::: TEXT PROVIDED
Search code examples
rcountbioinformaticslapplybiomart

How to use lapply to count unique values from a list in r


I have asked a similar question on here before about how to count unique values from a dataframe, but I need to use "lapply" instead because the way I used previously doesn't work or I cant get it to work with a list. I have also been told the using one of the apply functions would be better.

This represents my data:

species1 <- data.frame(var_1 = c("a","a","a","b", "b", "b"), var_2 = c("c","c","d", "d", "e", "e"))

species2 <- data.frame(var_1 = c("f","f","f","g", "g", "g"), var_2 = c("h","h","i", "i", "j", "j"))

all_species <- list()

all_species[["species1"]] <- species1
all_species[["species2"]] <- species2

I want to use lapply to get the number of unique rows for each of my lists, for example, I need an output like:

count_all_species <- list()
count_all_species[["species1"]] <- data.frame(var_1 = c("a", "b"), unique_number = c("2", "2"))

Then the same for the second list using the "lapply" function


Solution

  • Here is an option with tidyverse. We loop through the list of data.frame (with map), grouped by 'var_1', summarise to get the number of distinct elements in 'var_2' (n_distinct)
::::::
::: LISTING
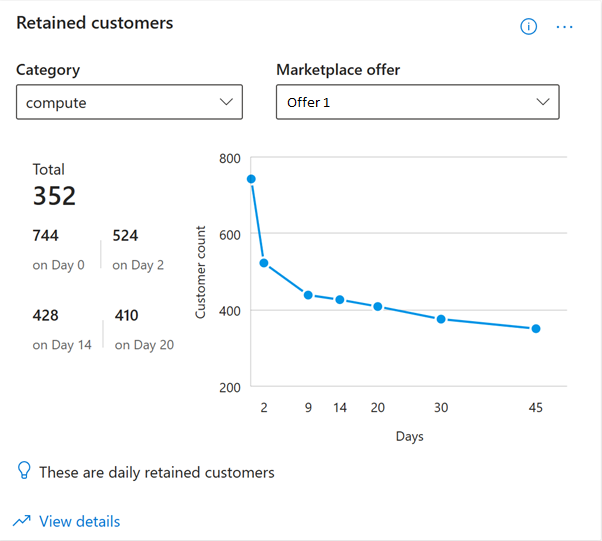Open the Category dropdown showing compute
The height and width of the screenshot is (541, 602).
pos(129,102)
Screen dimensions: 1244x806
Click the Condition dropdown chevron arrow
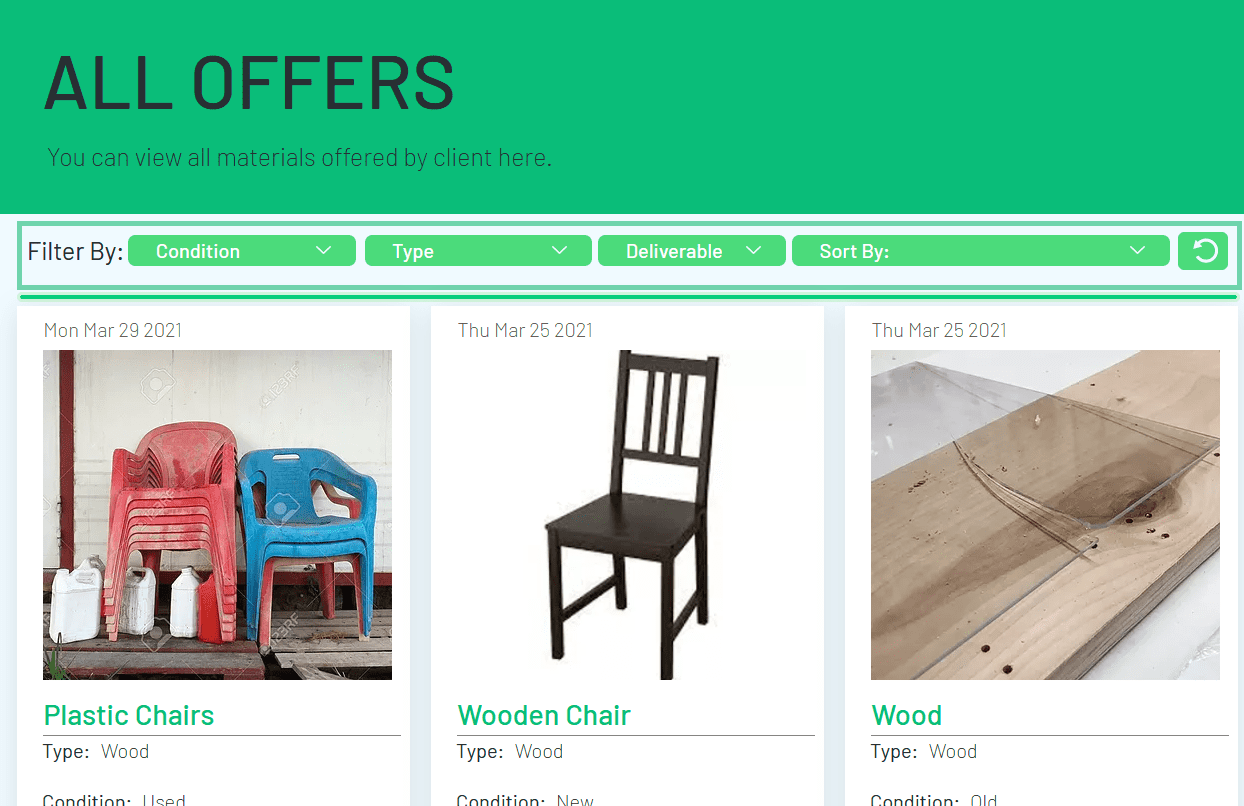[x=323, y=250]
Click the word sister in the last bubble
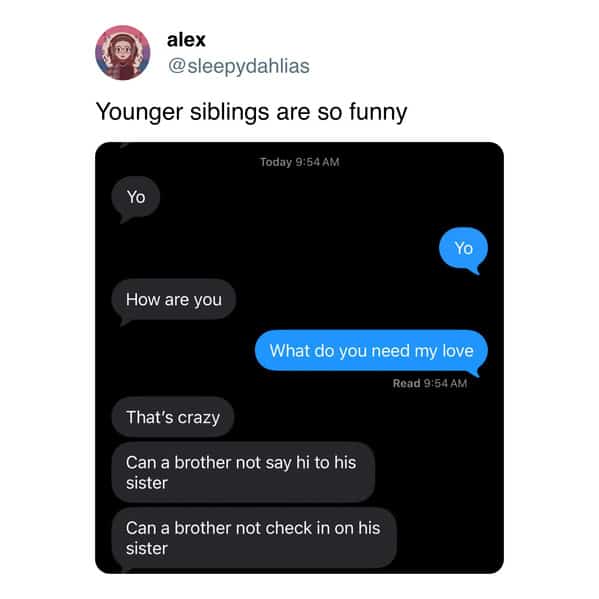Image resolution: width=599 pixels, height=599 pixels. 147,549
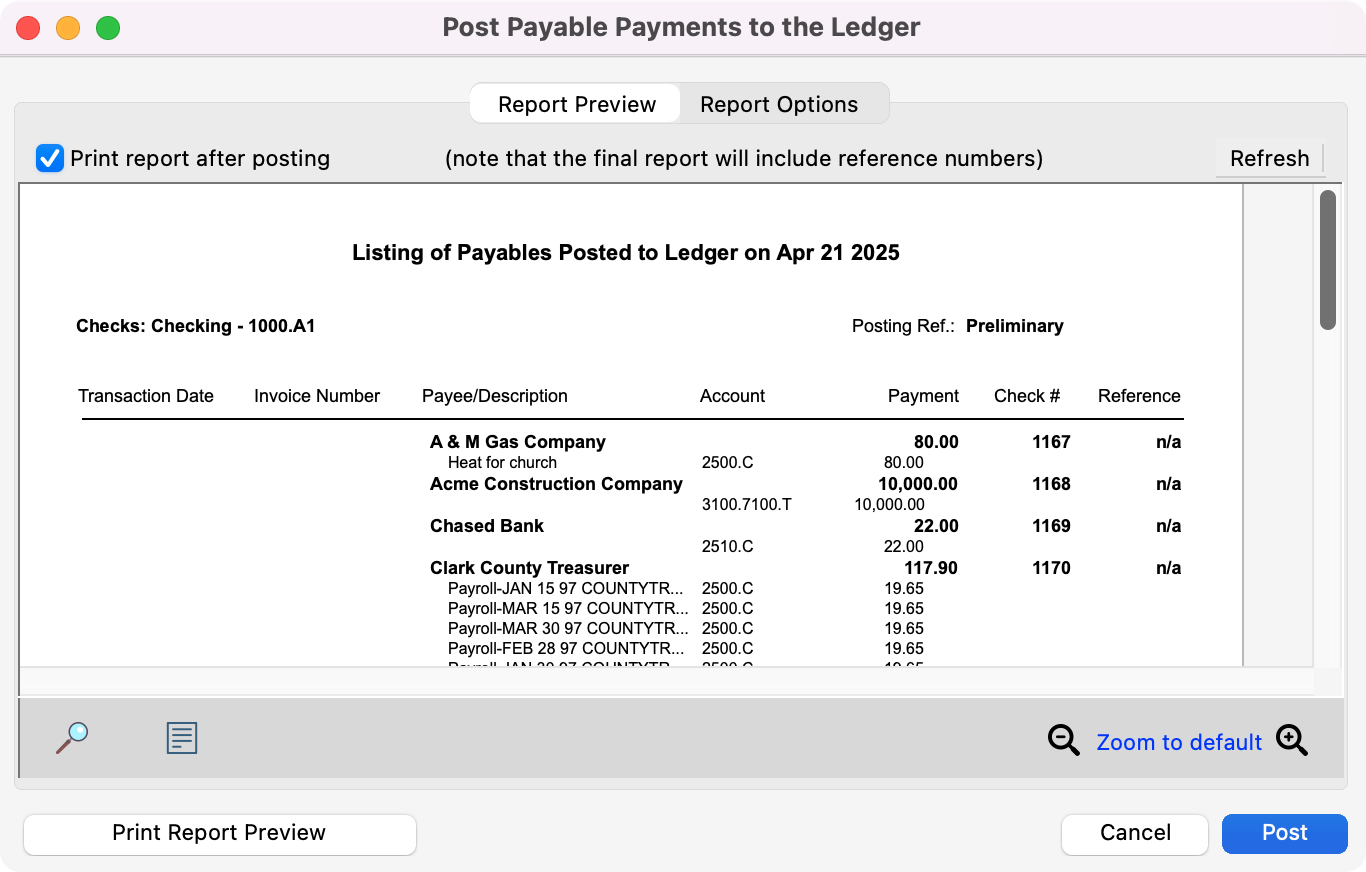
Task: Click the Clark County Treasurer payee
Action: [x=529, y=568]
::::::
::: LISTING
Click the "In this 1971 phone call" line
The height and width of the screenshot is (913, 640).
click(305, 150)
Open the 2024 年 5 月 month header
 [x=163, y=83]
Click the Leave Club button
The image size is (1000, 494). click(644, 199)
::::::
::: LISTING
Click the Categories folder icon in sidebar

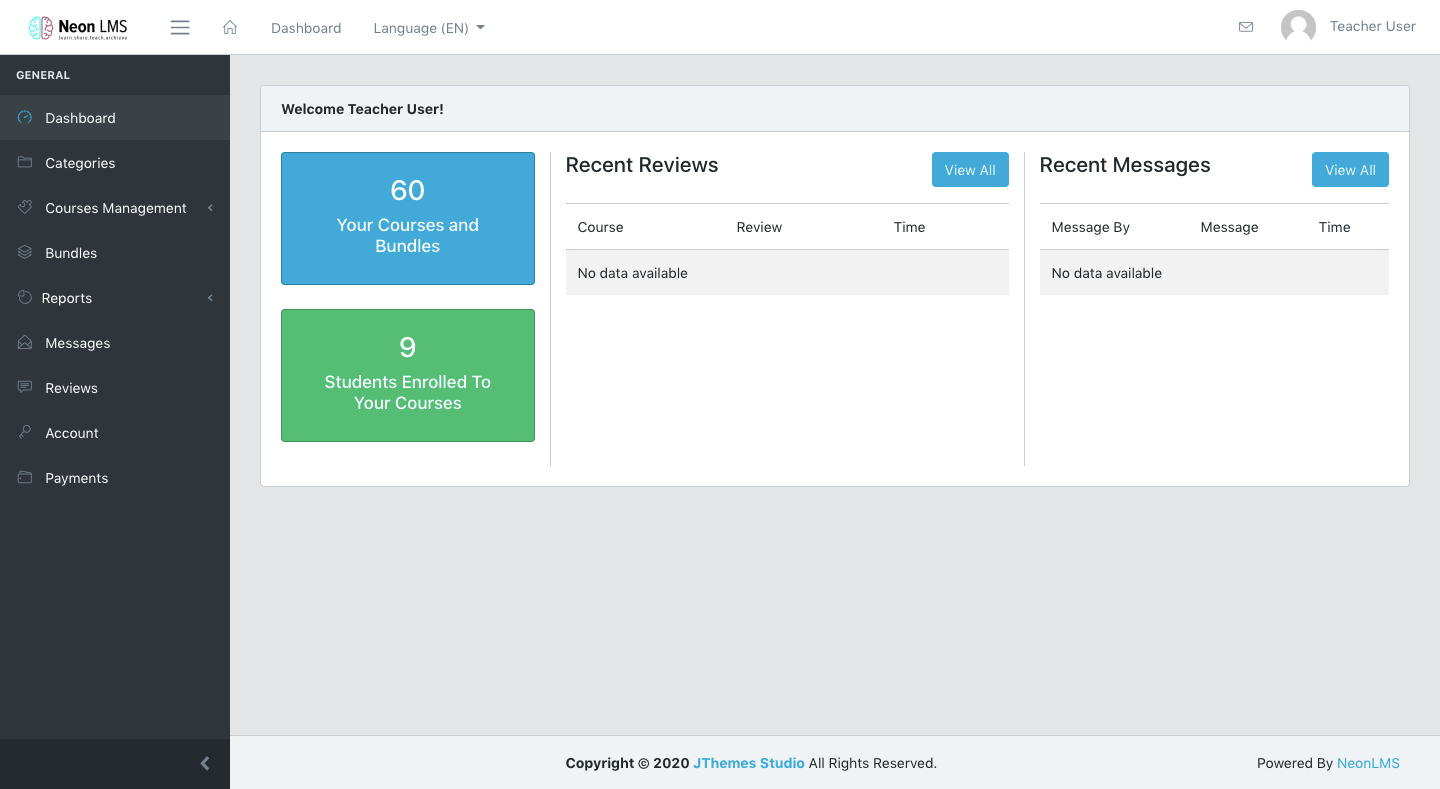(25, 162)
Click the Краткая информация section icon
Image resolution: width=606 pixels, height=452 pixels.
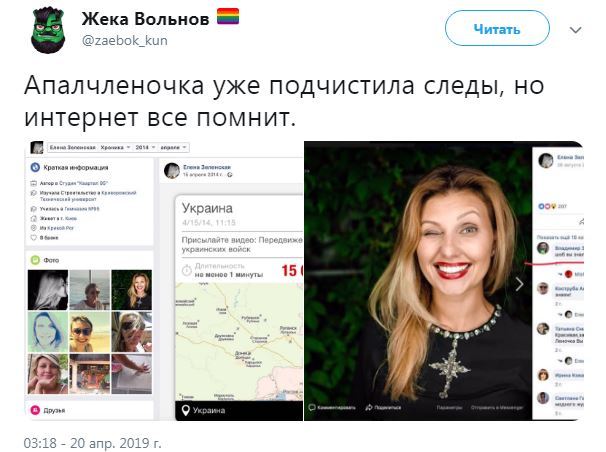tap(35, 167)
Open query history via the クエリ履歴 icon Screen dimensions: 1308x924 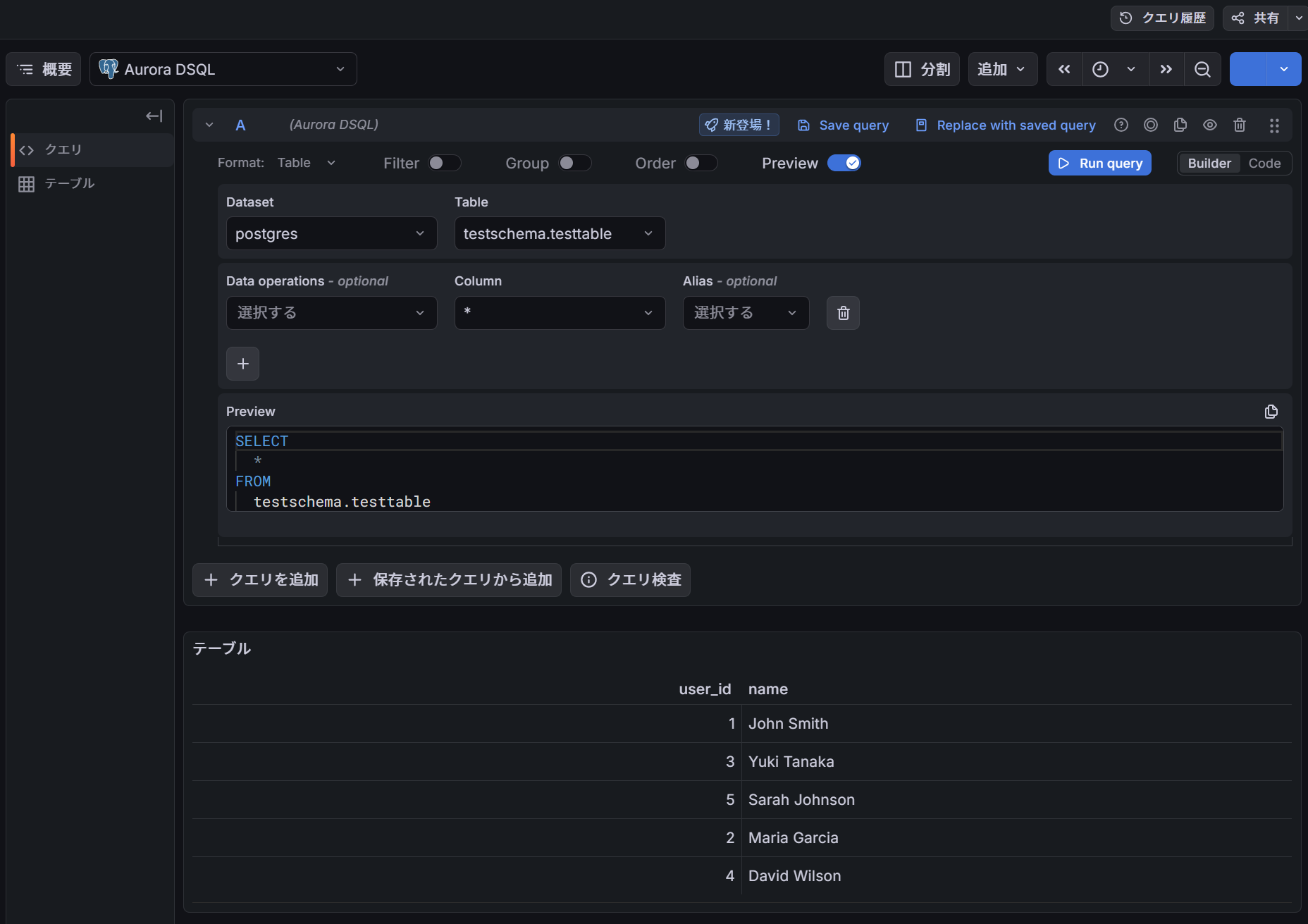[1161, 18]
::::::
TASK GOAL => Reproduce the R lapply thread above word for word, from start to finish.

THE OUTPUT =>
Search code examples
rcountbioinformaticslapplybiomart

How to use lapply to count unique values from a list in r


I have asked a similar question on here before about how to count unique values from a dataframe, but I need to use "lapply" instead because the way I used previously doesn't work or I cant get it to work with a list. I have also been told the using one of the apply functions would be better.

This represents my data:

species1 <- data.frame(var_1 = c("a","a","a","b", "b", "b"), var_2 = c("c","c","d", "d", "e", "e"))

species2 <- data.frame(var_1 = c("f","f","f","g", "g", "g"), var_2 = c("h","h","i", "i", "j", "j"))

all_species <- list()

all_species[["species1"]] <- species1
all_species[["species2"]] <- species2

I want to use lapply to get the number of unique rows for each of my lists, for example, I need an output like:

count_all_species <- list()
count_all_species[["species1"]] <- data.frame(var_1 = c("a", "b"), unique_number = c("2", "2"))

Then the same for the second list using the "lapply" function


Solution

  • Here is an option with tidyverse. We loop through the list of data.frame (with map), grouped by 'var_1', summarise to get the number of distinct elements in 'var_2' (n_distinct)